An award-winning daily show, “PRI's The World” brings one-of-a-kind international stories home to America. "The World's" coverage is provided by a global network of international journalists, including access to 250 BBC correspondents.
Three Americans are being hailed as heroes in France, but what's the lesson? One of the Americans who helped stop a terrorist attack aboard a Paris-bound train has said that for him the lesson is that everyone should be prepared — just in case. A counter-terrorism expert isn't so sure. Plus, we check in with what's happening to stock markets around the world. Also, we hear about an attempt to raise a storied ship from beneath the sea using large balloons.

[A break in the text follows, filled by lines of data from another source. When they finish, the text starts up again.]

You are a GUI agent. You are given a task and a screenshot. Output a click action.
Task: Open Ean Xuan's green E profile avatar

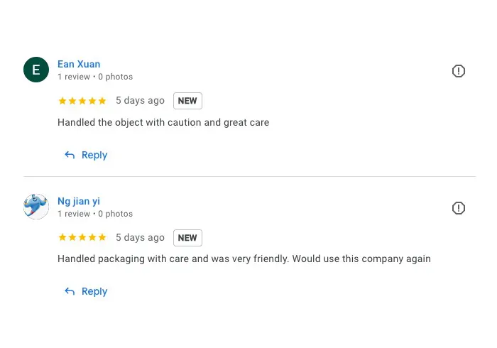click(x=36, y=70)
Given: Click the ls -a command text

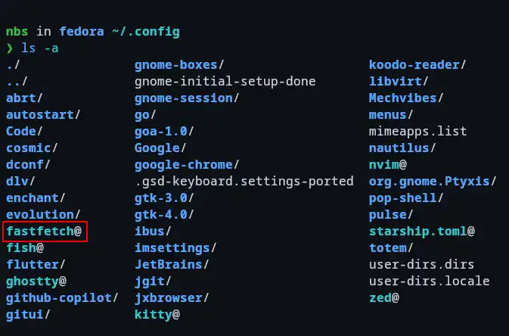Looking at the screenshot, I should coord(39,48).
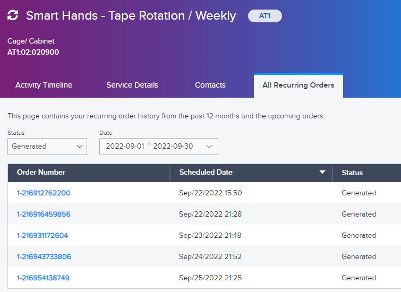Click the recurring order refresh icon
The width and height of the screenshot is (401, 292).
click(x=13, y=15)
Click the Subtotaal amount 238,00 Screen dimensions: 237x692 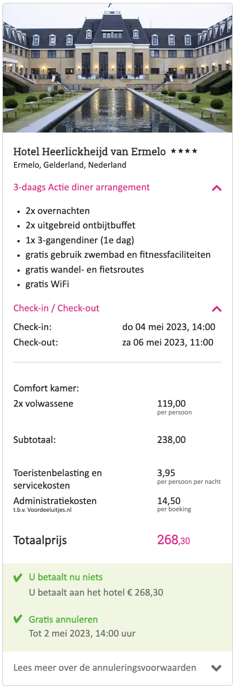pyautogui.click(x=171, y=439)
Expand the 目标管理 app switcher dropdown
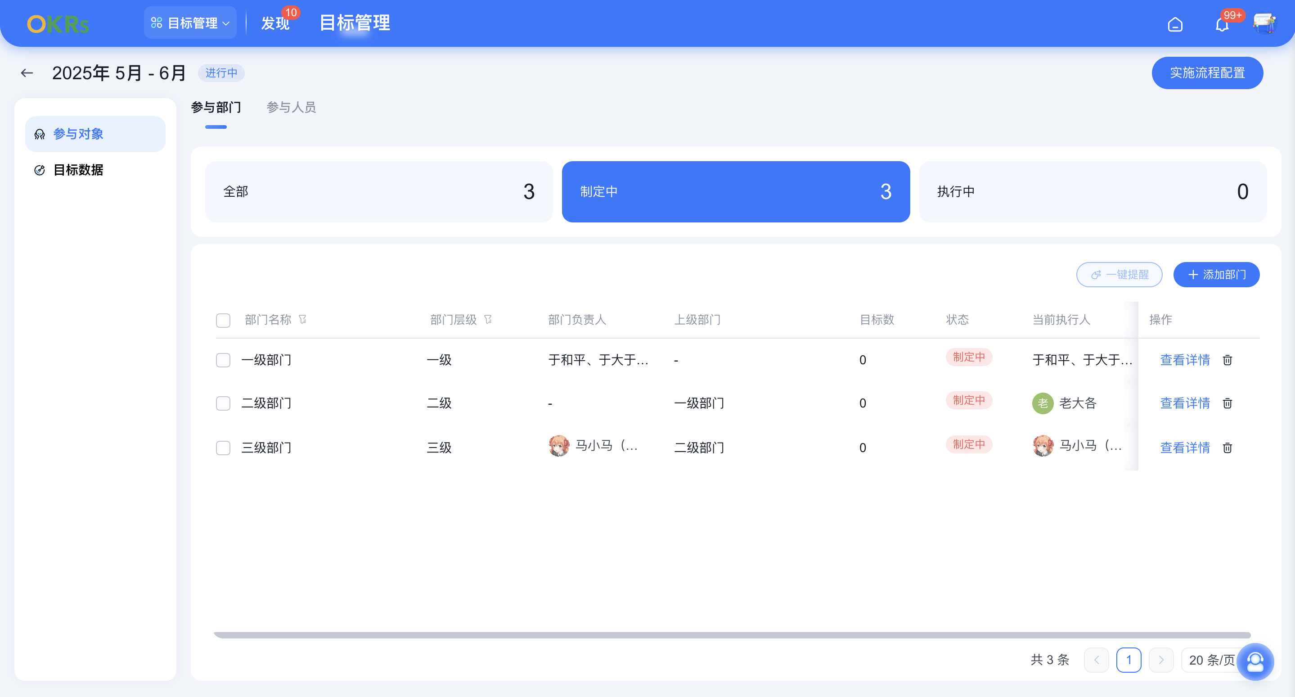Image resolution: width=1295 pixels, height=697 pixels. click(190, 22)
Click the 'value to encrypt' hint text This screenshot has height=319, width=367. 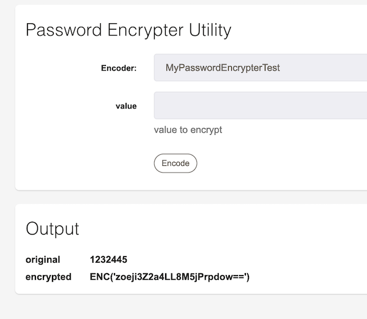188,130
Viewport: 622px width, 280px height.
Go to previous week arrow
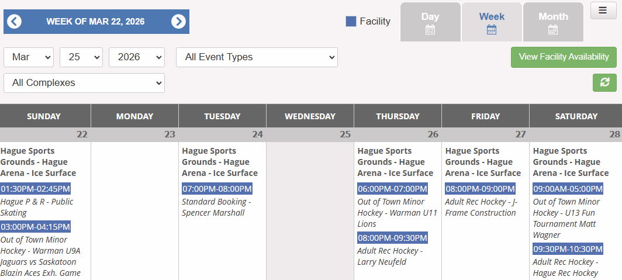pyautogui.click(x=15, y=22)
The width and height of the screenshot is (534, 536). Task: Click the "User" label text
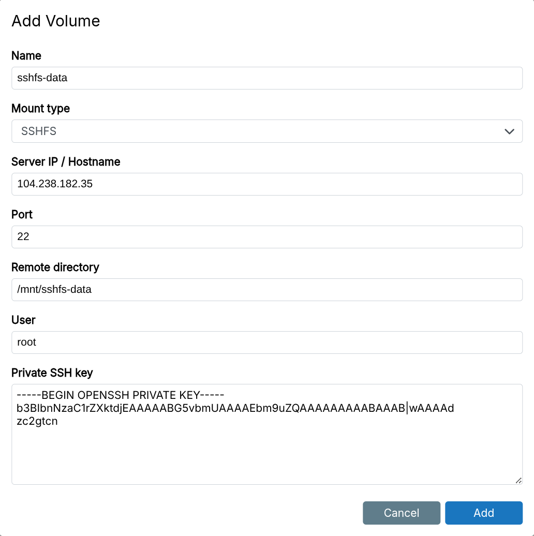23,320
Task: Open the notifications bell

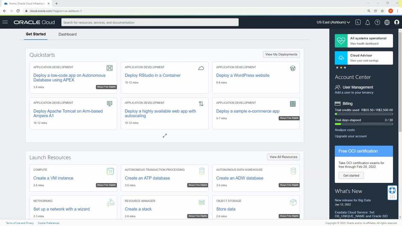Action: [367, 22]
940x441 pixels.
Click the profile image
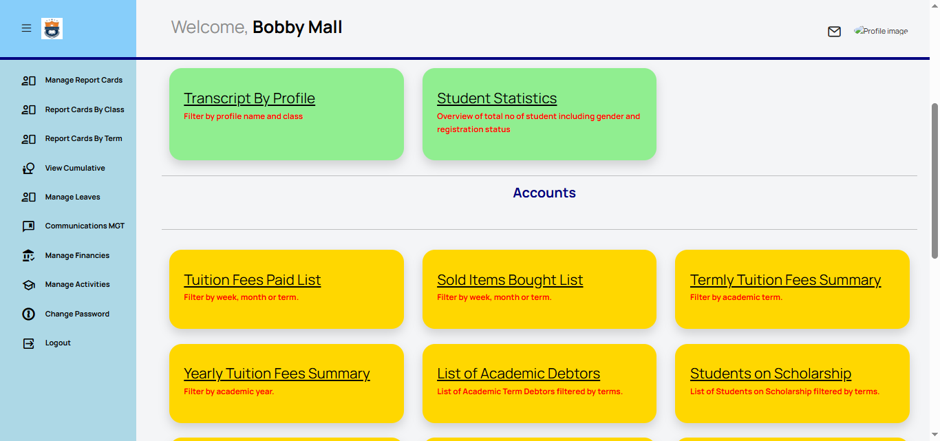click(x=881, y=31)
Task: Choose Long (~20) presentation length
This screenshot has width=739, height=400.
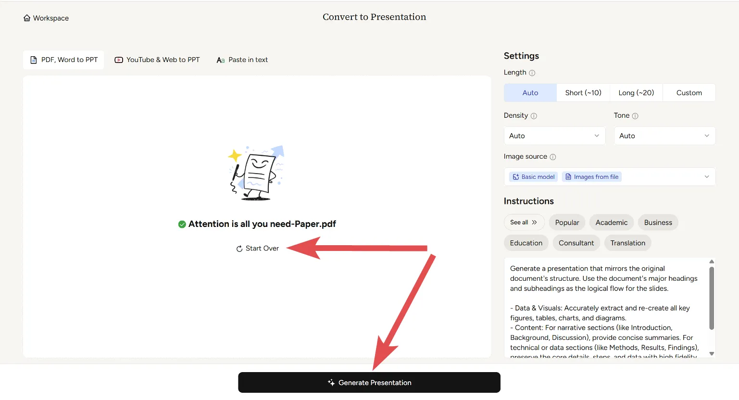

Who doesn't love a good spy story? We have a tale of Cold War espionage involving a British agent spying for the Soviets in New York. Also, the prime minister in Greece resigned Thursday and called for new elections. Now the opposition says they will attempt to form a new coalition government to avoid a vote. Plus, what does Francis Ford Coppola's 1979 film "Apocalypse Now" have to do with the start of surfing in the Philippines?
Today, we're talking about transportation. One expert describes our passenger rail network and what we can learn from other countries to make it better. Later, we move to pedal power and a problem in Amsterdam where abandoned bikes litter city streets. One college kid thinks he's found the solution, and if you live in Minneapolis, or Boston, or even New York, it might be familiar to you. Plus, we take a culinary tour of Cuba.
Would you take on the guy whose name is on the building where you work? Ricardo Aca did. He buses tables at the Koi Restaurant in the Trump Soho Hotel, and he's in a new video criticizing Donald Trump's comments on Mexican immigrants. Also, we travel with an aid convoy from England to France. Volunteers are taking much needed supplies to a camp in Calais, where the residents are refugees and migrants from the Middle East and Africa. Plus, we remember a Syrian archaeologist who devoted his life to caring for the ancient ruins of Palmyra. Syrian officials say ISIS militants have publicly beheaded him.
It's eerily reminiscent of the Boston marathon bombing — grainy video footage of a young man with a backpack followed by a huge explosion. This time it's in Bangkok at a Hindu shrine popular with tourists. There are several groups who could be behind Monday's attack in the Thai capital, but so far none of the theories quite add up. Crime writer John Burdett knows a thing or two about Bangkok; it's both the setting for his novels and a place he calls home. He'll tell us what he makes of the unfolding events. Plus, we hear what people on the streets of Tehran make of their country's nuclear deal with the West.
One of the best-known shrines in the Thai capital, Bangkok, has been hit by a large explosion. More than 19 people have been killed and many more injured. The Erawan Shrine is both meaningful to Hindus and popular with tourists. Also, we'll visit a hotel in suburban Jerusalem that celebrates star-crossed lovers, including the couple who once owned the home, a Palestinian Christian and his Jewish Israeli wife. Plus, if you want to learn about plant breeding then you ought to begin by studying Renaissance paintings.